The Bikram classes didn't, however, improve the participants' aerobic capacity. Another before-and-after study, published in the Journal of Clinical Nursing, found that hatha yoga could improve aerobic fitness in older people. Still, it's not clear that yoga is ideal here compared with, say, running or swimming.
Considering the mixed findings, a bit of common sense is helpful: If you go to a class mainly focuses on relaxation and doesn't elevate your heart rate, you're probably not getting a good cardio workout or building muscles.
If you go to a more athletic yoga class that tires out your muscles and makes you pant, you can probably count on it helping to make you stronger. If you are panting in a yoga class, you're probably improving aerobic capacity to some extent. That said, if your main goal is building aerobic capacity, you might want to try running or swimming instead of or in addition to yoga.
Karen Pilkington, a research fellow at the University of Westminster, knows this research better than anybody: She sifted through the science for systematic reviews on yoga for both anxiety and depression. (Here's another, more recent systematic review of the evidence on yoga for depression by other authors.)
One complication here: When it comes to conditions like anxiety and depression, it can be difficult to untangle whether it's the yoga that's helping or simply the act of going out, joining a group on a regular basis, and so on. Even if yoga turns out to be unequivocally beneficial for depression, other research has shown that exercise in general can alleviate depression. So, again, it's not clear that yoga is the only way to get this benefit.
Possibly. To be clear, there's currently no direct evidence on yoga's long-term benefits. Researchers simply haven't tracked yogis over a span of 20 years or more and followed up to see whether they get diseases at a lower rate than non-yogis.
But that's not the whole story. There are also some randomized controlled trials suggesting that yoga may improve quality of life for diabetes patients, reduce cardiovascular disease risk factors, and even help people manage high blood pressure
You can think about inflammation in two ways.
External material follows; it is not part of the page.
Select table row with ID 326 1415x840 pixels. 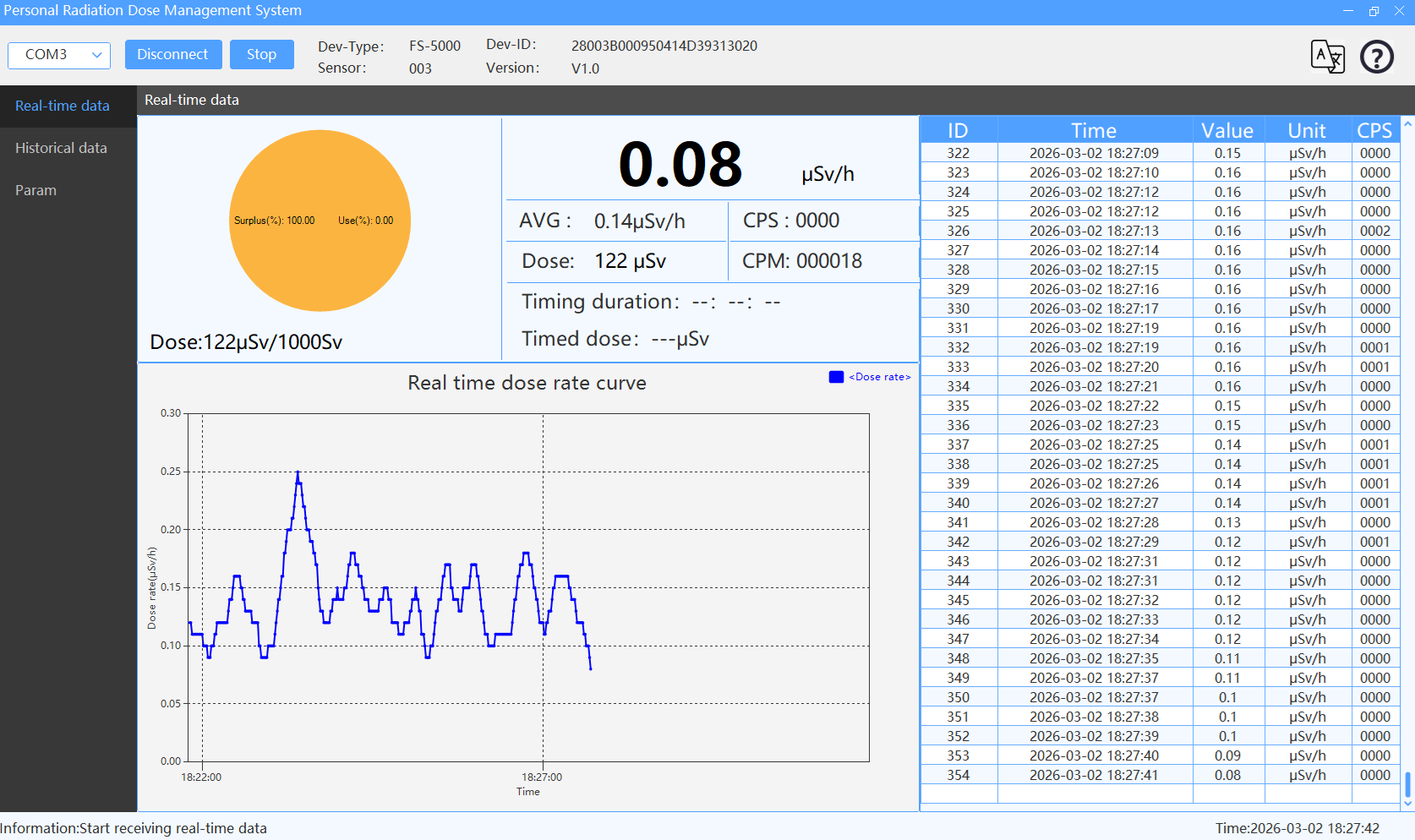point(1094,231)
There's helpful inflammation, as when your body's immune system mounts a response to bacteria in a cut. There's also harmful inflammation. When you're stressed, your body's inflammatory response can go into overdrive, hampering its ability to fight off viruses and disease. People who are inactive, obese, or eat an unhealthy diet have higher levels of harmful inflammation. And researchers have found associations between inflammation and various chronic diseases, including cancer, cardiovascular disease, and diabetes.
Michael Irwin at UCLA's medical school, one of the authors of a 2015 descriptive review on inflammation and mind-body exercises, said, "When you look at the aerobic exercise necessary to decrease inflammation, people have to maintain very vigorous levels." But not with yoga, he continued. "Even practices with minimum levels of physical activity [like Iyengar stretches] can have large effect sizes." Researchers don't yet know why, though they think the meditative components of yoga, tai chi, and meditation may have something to do with it.